At this writing there are hot and heavy goings-on in Sacramento.  The so-called “May Revision” of the Governor’s Budget has been submitted to the Legislature for its consideration, and as documented below, it has not been well received there.
 
In the good-news category, the May Revision would increase the 2004-2005 General Fund support for the UC and CSU systems by $20.8 million vs. the January budget proposal.  Among the changes, it is now proposed that undergraduate fees be increased by 14% rather than the 10% figure in the January budget, and instead of the original 40% increase in graduate student fees, they be increased by 20% for “academic” graduate students and credential candidates and about 30% for students in professional schools.
 
As widely reported in the press, the May Revision also announced that the Governor had established a six-year “compact” with UC and CSU (ed. reminiscent of earlier agreements the institutions thought they had forged with Governors Wilson and Davis.  When budget problems arose, said agreements essentially wound up in the circular file.)  In substance the “compact” with the current Governor provides that beginning with the 2005-2006 budget year the institutions would receive compounded General Fund base budget increases of 3%, 3%, 4%, and three of 5%.  They would also receive General Fund support for annual enrollment growth of 2.5%--roughly 5,000 students at UC and 8,000 at CSU. (Not surprisingly, the six-year duration of the agreement has raised eyebrows in many Sacramento venues.) 
 
On their part, the universities agreed to increase undergraduate student fees by 8% in 2005-06 and 2006-07, and in subsequent years by the growth rate of per capita income.  Graduate student fees would gradually rise toward a goal of 150% of undergraduate fees.
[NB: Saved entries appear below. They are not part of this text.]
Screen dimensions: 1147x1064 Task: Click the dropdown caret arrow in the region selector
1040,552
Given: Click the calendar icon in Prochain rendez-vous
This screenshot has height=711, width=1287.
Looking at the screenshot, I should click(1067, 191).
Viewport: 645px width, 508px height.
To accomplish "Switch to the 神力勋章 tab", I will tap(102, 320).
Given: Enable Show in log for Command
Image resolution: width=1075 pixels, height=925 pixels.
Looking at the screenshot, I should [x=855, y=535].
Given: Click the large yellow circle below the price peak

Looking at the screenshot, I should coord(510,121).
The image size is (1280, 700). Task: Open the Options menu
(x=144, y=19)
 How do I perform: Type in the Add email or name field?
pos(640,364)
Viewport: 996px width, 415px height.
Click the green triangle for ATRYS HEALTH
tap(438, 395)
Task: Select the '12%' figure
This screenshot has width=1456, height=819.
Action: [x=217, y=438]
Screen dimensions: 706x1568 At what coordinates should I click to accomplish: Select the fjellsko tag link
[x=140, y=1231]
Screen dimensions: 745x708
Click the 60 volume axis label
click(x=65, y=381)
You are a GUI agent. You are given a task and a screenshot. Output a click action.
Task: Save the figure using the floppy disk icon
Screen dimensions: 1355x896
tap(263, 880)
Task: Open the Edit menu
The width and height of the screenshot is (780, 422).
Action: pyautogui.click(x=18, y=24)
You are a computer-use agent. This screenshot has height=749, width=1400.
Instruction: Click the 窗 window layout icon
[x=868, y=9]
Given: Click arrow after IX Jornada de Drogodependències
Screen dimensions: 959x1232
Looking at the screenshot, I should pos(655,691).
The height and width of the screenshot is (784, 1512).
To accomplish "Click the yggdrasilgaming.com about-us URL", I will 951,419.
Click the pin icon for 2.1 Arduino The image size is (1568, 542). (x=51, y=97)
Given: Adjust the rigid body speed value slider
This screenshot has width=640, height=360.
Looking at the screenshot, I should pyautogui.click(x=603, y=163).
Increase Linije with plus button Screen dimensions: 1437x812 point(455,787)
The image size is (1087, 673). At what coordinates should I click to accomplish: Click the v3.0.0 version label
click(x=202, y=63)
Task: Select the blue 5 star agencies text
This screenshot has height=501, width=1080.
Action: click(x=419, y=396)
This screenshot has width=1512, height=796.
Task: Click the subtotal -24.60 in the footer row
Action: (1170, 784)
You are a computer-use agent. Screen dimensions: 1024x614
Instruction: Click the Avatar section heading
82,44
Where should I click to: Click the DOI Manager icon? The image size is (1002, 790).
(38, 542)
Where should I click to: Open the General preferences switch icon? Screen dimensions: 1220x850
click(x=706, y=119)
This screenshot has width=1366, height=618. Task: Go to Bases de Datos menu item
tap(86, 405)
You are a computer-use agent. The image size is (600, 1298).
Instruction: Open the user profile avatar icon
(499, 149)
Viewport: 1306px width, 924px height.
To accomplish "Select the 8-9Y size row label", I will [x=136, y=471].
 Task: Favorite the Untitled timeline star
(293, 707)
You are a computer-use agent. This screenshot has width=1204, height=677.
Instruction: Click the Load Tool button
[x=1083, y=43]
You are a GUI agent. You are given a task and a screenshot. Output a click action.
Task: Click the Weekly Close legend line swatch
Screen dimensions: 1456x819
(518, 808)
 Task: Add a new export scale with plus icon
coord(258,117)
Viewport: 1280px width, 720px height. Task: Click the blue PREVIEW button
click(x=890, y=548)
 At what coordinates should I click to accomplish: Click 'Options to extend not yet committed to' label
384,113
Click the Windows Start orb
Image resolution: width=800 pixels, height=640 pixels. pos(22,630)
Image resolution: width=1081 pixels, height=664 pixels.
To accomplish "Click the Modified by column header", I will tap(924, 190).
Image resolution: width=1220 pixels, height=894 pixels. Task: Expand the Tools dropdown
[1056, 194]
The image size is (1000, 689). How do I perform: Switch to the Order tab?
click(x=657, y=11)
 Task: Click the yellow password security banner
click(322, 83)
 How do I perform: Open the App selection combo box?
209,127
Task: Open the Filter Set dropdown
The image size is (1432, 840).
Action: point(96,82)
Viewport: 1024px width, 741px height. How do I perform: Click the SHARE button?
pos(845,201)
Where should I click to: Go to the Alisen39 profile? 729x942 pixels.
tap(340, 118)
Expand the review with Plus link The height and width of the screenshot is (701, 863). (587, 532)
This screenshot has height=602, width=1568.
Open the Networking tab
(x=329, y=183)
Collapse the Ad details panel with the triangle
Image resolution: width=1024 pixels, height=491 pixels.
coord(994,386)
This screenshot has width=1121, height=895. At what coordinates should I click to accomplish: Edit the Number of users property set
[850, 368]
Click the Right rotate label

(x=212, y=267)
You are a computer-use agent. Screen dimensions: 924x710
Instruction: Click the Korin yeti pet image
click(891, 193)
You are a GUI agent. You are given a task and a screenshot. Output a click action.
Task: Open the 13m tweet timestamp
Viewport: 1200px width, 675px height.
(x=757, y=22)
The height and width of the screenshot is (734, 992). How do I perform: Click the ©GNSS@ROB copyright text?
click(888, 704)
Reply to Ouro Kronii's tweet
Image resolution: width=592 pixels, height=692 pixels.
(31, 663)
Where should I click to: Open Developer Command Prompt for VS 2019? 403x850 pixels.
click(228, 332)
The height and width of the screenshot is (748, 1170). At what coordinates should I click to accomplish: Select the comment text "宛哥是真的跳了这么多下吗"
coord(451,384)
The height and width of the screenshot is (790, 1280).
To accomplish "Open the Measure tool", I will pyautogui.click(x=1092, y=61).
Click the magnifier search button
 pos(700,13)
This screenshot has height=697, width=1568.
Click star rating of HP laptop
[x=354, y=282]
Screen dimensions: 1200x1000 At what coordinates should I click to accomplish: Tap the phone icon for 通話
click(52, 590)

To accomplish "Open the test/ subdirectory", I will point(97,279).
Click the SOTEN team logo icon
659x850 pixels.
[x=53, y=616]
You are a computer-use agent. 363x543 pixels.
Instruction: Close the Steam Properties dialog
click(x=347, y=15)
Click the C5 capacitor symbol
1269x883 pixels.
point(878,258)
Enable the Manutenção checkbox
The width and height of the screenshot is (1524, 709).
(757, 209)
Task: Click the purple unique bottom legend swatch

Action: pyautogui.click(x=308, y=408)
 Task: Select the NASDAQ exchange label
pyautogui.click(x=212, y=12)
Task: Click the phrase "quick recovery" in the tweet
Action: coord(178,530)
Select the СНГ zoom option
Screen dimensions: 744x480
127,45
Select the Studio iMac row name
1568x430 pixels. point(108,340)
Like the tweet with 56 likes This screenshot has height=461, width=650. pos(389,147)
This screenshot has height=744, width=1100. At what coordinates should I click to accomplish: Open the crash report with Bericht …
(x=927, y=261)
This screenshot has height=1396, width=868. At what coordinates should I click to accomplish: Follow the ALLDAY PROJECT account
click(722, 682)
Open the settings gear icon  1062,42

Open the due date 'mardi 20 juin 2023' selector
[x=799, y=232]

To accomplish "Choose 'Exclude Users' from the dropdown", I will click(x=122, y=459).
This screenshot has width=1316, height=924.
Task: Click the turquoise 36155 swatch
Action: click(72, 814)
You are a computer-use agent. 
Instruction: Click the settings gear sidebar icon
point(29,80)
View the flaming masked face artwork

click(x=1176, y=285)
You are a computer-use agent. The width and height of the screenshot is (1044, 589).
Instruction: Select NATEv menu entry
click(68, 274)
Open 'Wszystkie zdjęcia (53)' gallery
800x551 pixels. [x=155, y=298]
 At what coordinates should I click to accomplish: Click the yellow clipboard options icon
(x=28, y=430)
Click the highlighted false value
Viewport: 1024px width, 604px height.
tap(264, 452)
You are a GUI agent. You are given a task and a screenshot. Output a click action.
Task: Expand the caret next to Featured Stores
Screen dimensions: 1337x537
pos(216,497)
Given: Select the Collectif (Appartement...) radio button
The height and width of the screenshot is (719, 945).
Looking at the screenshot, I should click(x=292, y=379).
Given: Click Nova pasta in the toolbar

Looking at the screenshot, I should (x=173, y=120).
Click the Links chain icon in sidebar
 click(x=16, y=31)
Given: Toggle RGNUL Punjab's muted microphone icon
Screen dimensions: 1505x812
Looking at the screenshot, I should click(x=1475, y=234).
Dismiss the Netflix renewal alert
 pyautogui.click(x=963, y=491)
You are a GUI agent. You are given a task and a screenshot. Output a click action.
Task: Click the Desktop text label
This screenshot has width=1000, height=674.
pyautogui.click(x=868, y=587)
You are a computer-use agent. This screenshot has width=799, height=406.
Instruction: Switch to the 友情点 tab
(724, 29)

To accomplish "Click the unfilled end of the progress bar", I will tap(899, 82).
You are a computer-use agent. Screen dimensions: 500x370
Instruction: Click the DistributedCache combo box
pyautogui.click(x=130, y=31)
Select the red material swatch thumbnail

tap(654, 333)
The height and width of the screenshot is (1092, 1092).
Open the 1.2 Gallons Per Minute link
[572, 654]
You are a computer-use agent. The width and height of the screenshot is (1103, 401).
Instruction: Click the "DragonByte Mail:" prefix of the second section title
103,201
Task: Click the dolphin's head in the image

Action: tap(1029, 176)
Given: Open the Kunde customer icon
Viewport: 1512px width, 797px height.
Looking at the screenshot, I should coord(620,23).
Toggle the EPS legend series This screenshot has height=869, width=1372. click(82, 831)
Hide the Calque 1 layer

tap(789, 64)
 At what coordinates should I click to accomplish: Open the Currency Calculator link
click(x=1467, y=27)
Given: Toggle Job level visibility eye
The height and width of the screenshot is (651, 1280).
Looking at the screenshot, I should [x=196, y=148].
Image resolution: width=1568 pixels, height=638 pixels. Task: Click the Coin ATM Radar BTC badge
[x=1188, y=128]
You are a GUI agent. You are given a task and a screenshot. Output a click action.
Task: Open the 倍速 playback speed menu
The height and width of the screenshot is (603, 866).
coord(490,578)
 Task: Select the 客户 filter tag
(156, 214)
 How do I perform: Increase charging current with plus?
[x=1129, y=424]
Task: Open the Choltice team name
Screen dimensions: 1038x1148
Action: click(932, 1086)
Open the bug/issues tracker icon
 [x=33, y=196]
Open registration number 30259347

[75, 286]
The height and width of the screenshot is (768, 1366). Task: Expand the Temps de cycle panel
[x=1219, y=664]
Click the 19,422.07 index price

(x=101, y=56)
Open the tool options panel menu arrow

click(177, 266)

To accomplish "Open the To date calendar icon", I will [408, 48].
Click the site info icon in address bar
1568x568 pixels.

The systems would be allowed to retain all their fee revenue, thereby giving them new funding on top of the General Fund increases mentioned above.
 
As has always been true, the Legislature is not a party to the “compact,” but as a practical matter future Governors’ annual budget messages will most likely reflect its provisions.  If this year’s budget activities are indicative of Legislative attitudes, future Governors will face some very bumpy roads.  In May, the Higher Education Budget Subcommittees of both houses of the Legislature took dead aim at the May revise and proposed 2004-2005 budget augmentations totaling more than $200 million.  With some differences between the actions of the two committees, said proposed augmentations included inter alia employee cost-of-living increases of 2.41%, fully-funded enrollment growth ignoring the Governor’s proposed redirection of 10% of the freshman class to the community colleges, a reduction in the undergraduate fee increase to 10% from the proposed 14%, restoration of funding for outreach, restoration of funding for the Institute for Labor and Employment, and the restoration of campus-based student financial aid funding to 33% of the student fee revenues, up from the Governor’s proposed figure of 20%.
 
If things proceed as expected, the full Budget Committees of both houses will begin considering the various subcommittee reports in late May and shortly thereafter could have budget bills up for votes by their respective colleagues.   In theory, differences between the versions passed by the Assembly and the Senate will be reconciled in a two-house, bipartisan conference committee.  Recent practice, however, has put most of the final responsibility in the hands an extra-legal “big five;” namely, the Governor and the majority and minority leaders of the two houses of the legislature.  It will be very interesting to see how things unfold this time.
 
Legislation:

On a totally different front, the Council of UC Faculty Associations has formally supported AB 2800 (Mountjoy), a bill that would, in effect, make it illegal for individuals to offer to produce and/or sell, or for students in California High Schools to buy written material of any kind that is to be turned in for academic grading and credit.  (Few if any faculty members know that the Donahoe Act, aka the Master Plan for Higher Education, already makes this practice illegal in colleges and universities.)  Assemblymember Mountjoy has agreed to consider our request that the bill be amended to proscribe the preparation and/or sale of  the “personal statements” that are now required of applicants to virtually all the four-year Colleges and Universities in the State.